Japanese Tokusatsu drama

Doubutsu Sentai Zyuohger (動物戦隊ジュウオウジャー, Dōbutsu Sentai Jūōjā) is a Japanese Tokusatsu drama and the 40th entry of Toei's long-running Super Sentai metaseries, following Shuriken Sentai Ninninger. It aired from February 14, 2016 to February 5, 2017, replacing Shuriken Sentai Ninninger and was replaced by Uchu Sentai Kyuranger. The program joining Kamen Rider Ghost, and later, Kamen Rider Ex-Aid in the Super Hero Time line-up on TV Asahi affiliate stations. Released as part of Super Sentai's 40th anniversary and Toei's "Super Hero Year", Zyuohger is the seventh series in the franchise whose central theme is animals. (Note: Other official animal-themed Super Sentai include Taiyo Sentai Sun Vulcan, Choujyu Sentai Liveman, Chōjin Sentai Jetman, Seijuu Sentai Gingaman, Hyakujuu Sentai Gaoranger, and Juken Sentai Gekiranger.) The series also has a Minecraft-inspired and Rubik's Cube motif. The lead screenwriter for the series is Junko Kōmura.

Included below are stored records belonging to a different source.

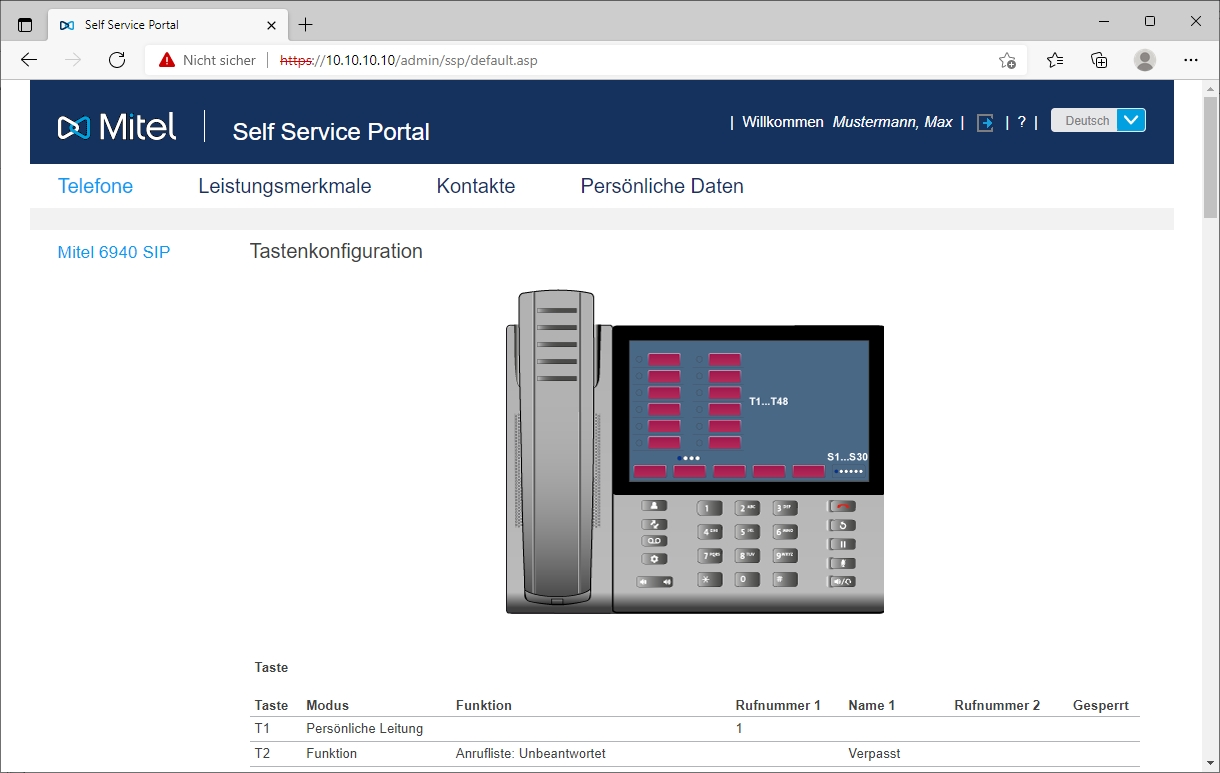Reload the Self Service Portal page
This screenshot has width=1220, height=773.
click(x=117, y=59)
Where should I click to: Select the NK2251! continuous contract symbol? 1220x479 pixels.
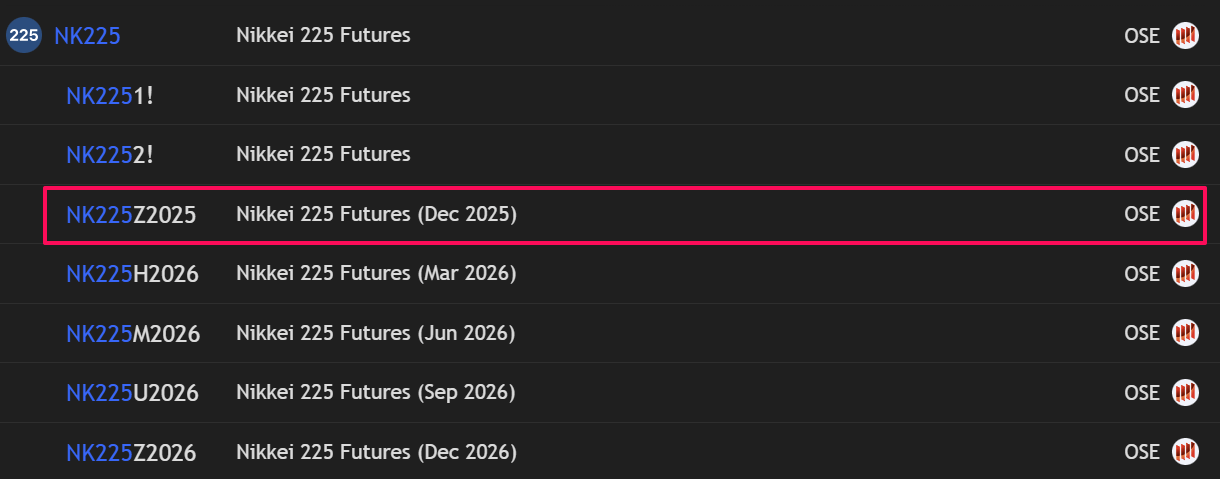pyautogui.click(x=110, y=96)
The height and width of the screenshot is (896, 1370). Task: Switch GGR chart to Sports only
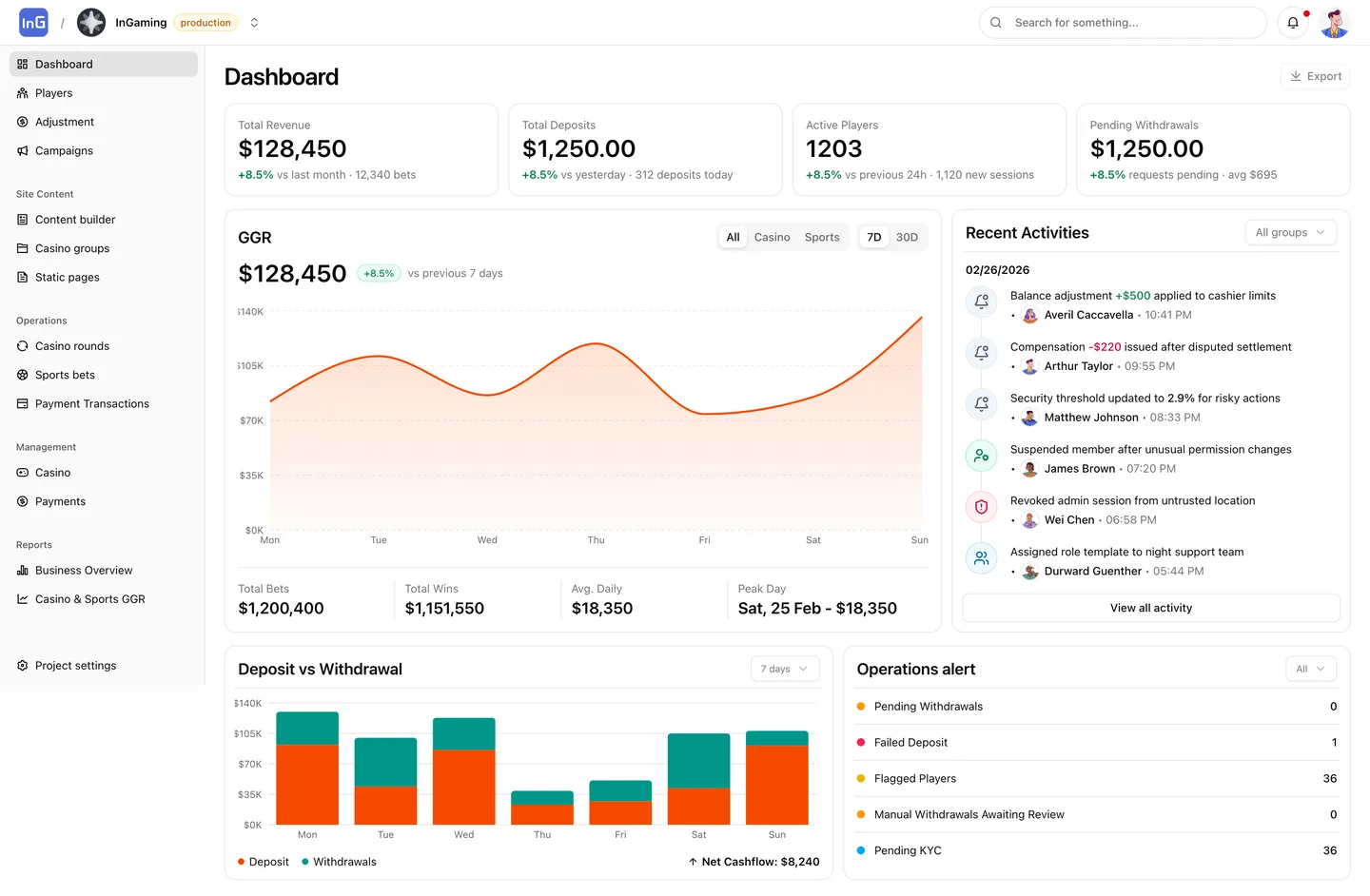point(821,237)
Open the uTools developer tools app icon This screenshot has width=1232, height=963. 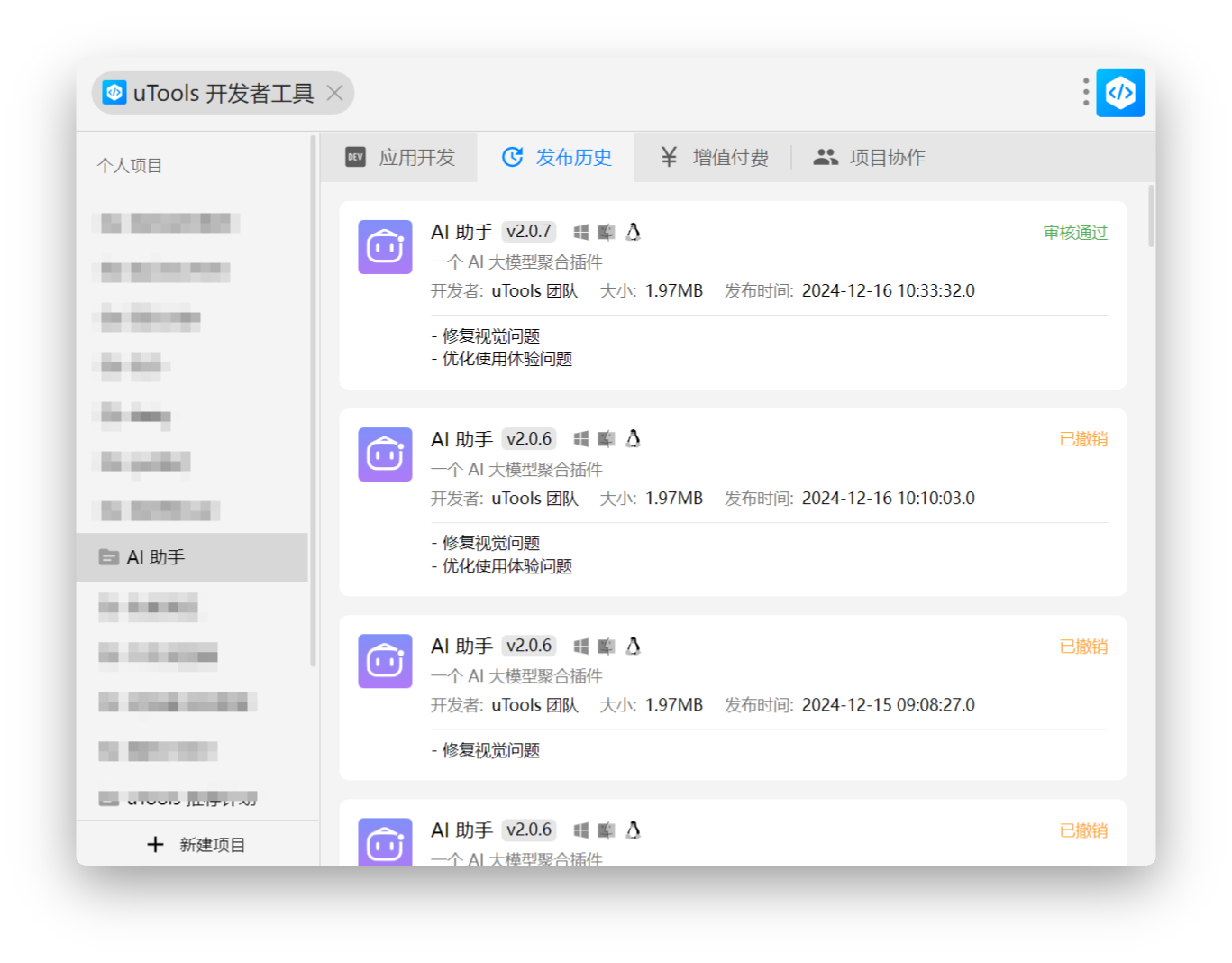click(1119, 92)
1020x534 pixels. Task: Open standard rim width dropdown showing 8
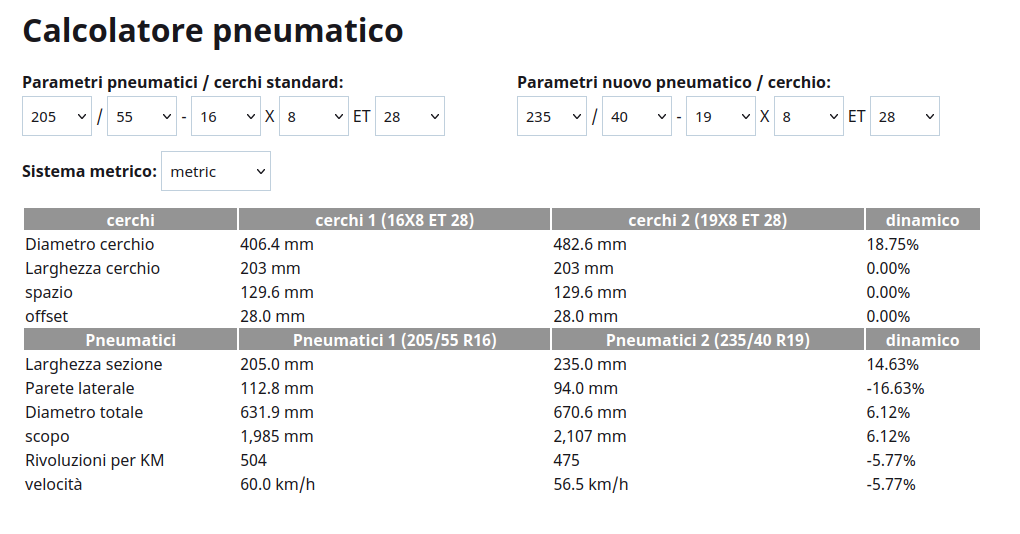tap(314, 116)
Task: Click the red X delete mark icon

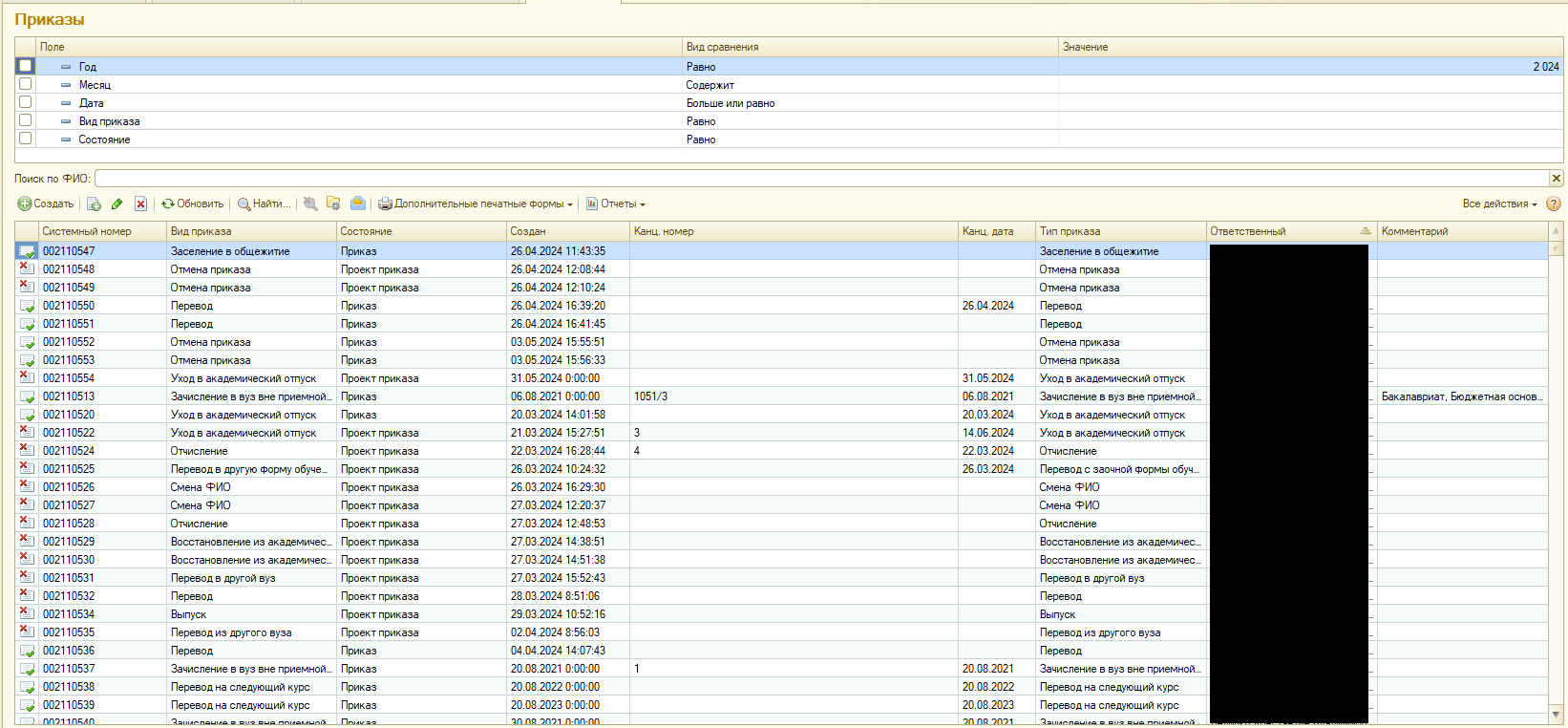Action: pos(141,203)
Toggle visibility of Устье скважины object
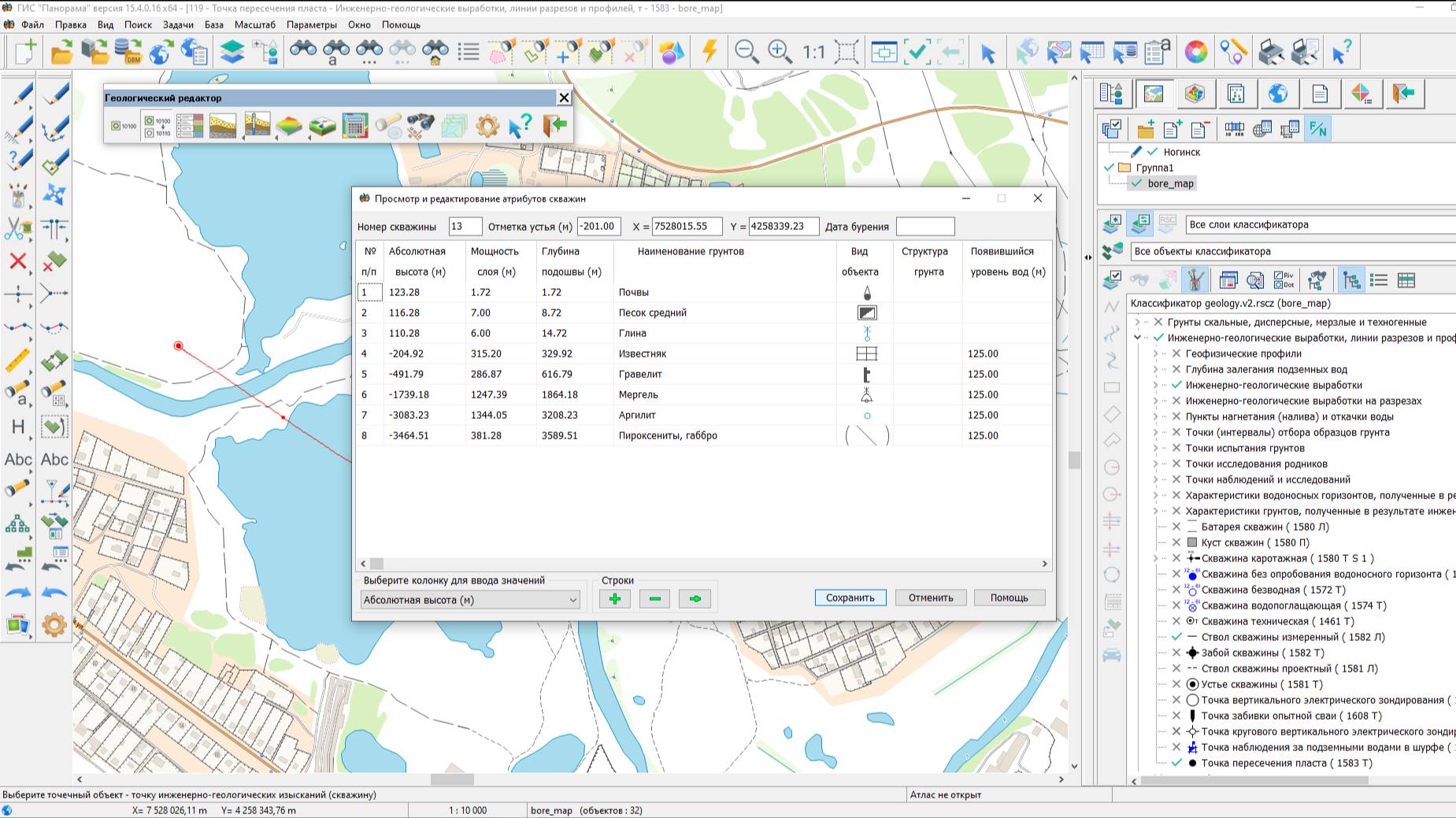The width and height of the screenshot is (1456, 818). click(1176, 684)
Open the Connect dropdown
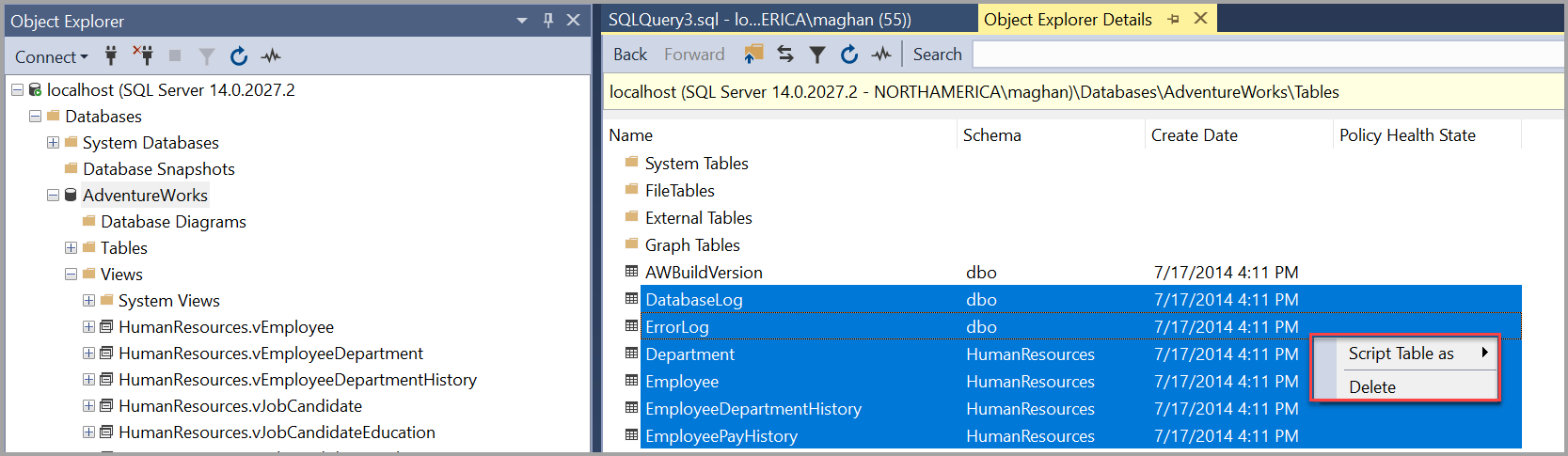This screenshot has width=1568, height=456. point(52,56)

The cast and characters were revealed at an event at Tokyo Dome City on January 23 and 24, 2016, while the characters had their official debut in the film Shuriken Sentai Ninninger vs. ToQger the Movie: Ninja in Wonderland.

Zyuohger began airing in South Korea as Power Rangers Animal Force.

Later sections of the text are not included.